Frühstarter und Spätzünder bei Babys |
Eine Schlüsselfunktion beim Erlernen des aufrechten Gangs tragen die Hüftgelenke. Etwa zwei bis vier Prozent der Neugeborenen werden mit einer Hüftreifestörung (Hüftdysplasie) geboren. Bei ihnen ist die Hüftgelenkpfanne zu flach, um dem Oberschenkelknochen genug Halt zu geben. In seltenen Fällen (<0,2 Prozent) ist die Hüfte so instabil, dass ein ausgerenktes Gelenk vorliegt (Hüftluxation). Die Hüftreifestörung gilt in Mitteleuropa als häufigste angeborene Erkrankung des Skelettsystems und führt unbehandelt zu Gangstörungen, Beinverkürzungen und starken Verzögerungen in der motorischen Entwicklung.

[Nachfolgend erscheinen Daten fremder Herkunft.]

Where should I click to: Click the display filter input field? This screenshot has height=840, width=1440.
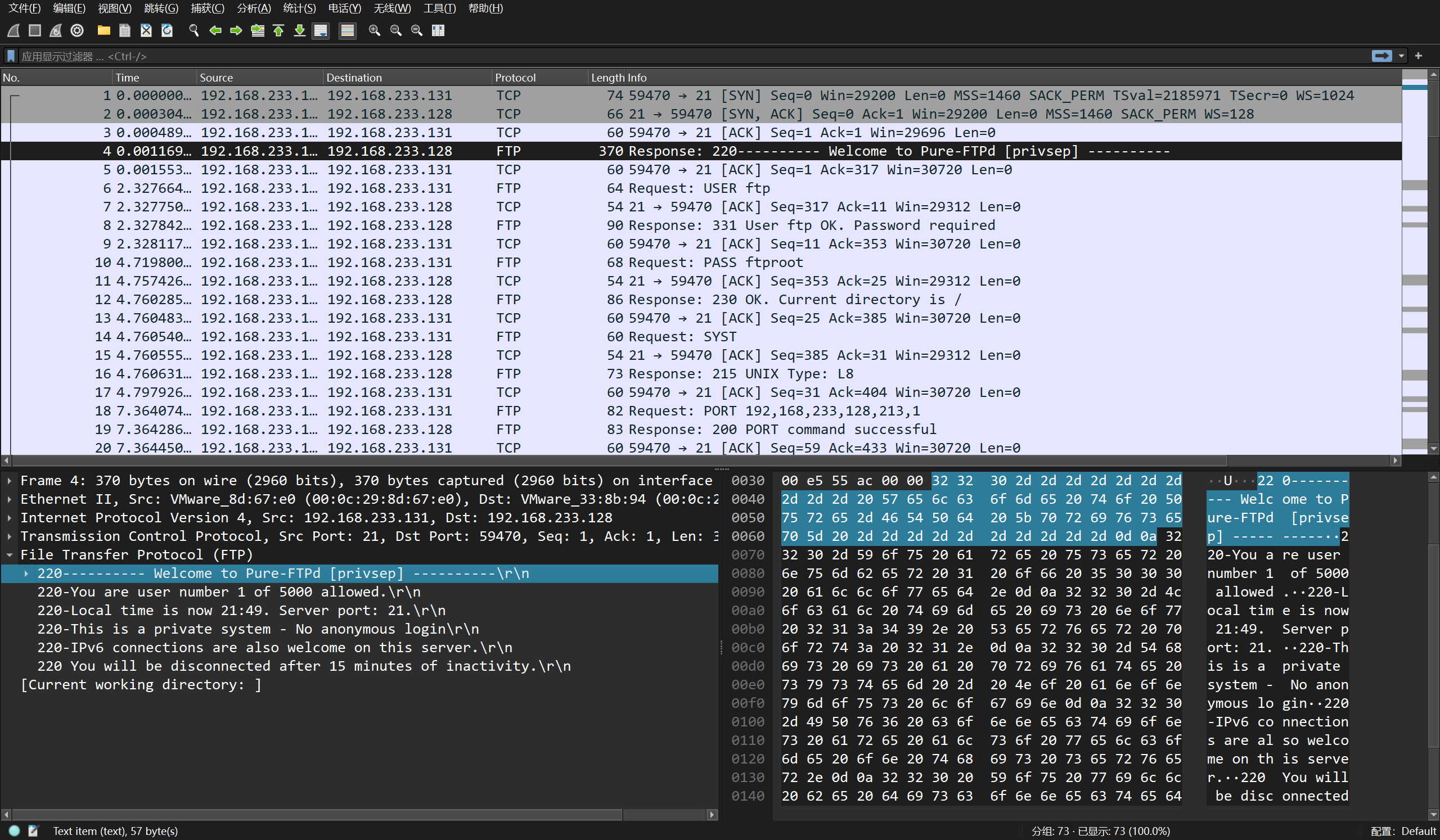[686, 56]
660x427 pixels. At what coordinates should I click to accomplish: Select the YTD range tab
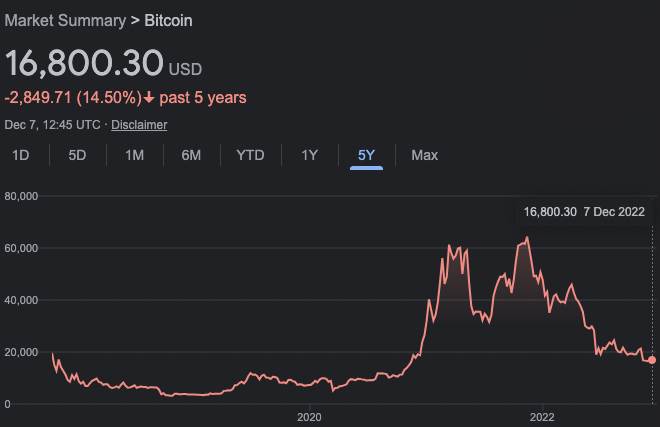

Seit 1996 werden in Deutschland die Hüften aller Neugeborenen zwischen der 4. und 6. Lebenswoche sonographisch untersucht. Babys mit Risikofaktoren (positive Familienanamnese, Fruchtwassermangel, Geburt aus Beckenendlage) werden bereits zwischen dem 3. und 10. Lebenstag untersucht. Wird eine Hüftreifestörung festgestellt, entscheidet das Ausmaß über die Behandlung.
In leichten Fällen reicht es aus, das Baby in den kommenden sechs Wochen »breit zu wickeln«, also über die eigentliche Windel eine zweite ungeöffnete zu wickeln. Ist die Hüftreifestörung stärker ausgeprägt, erhalten die Babys eine Spreizhose oder -schiene, die für etwa drei Monate getragen werden muss.
Im Fall der Hüftluxation wird der Hüftkopf eingerenkt und eine Abspreizschiene angelegt, die 24 Stunden täglich getragen werden muss. Sie hält die Hüftgelenke in Sitz-Hock-Position (»Froschstellung«) und ermöglicht damit ein gesundes Ausreifen der Gelenke. In seltenen Fällen versagt die Behandlung. Betroffene Kinder bekommen für vier bis sechs Wochen einen Sitz-Hock-Gips, manchmal ist auch eine Operation notwendig. Seit der Einführung des flächendeckenden Screenings konnte die Zahl der Kinder mit Spätfolgen sowie operativen Eingriffen deutlich reduziert werden.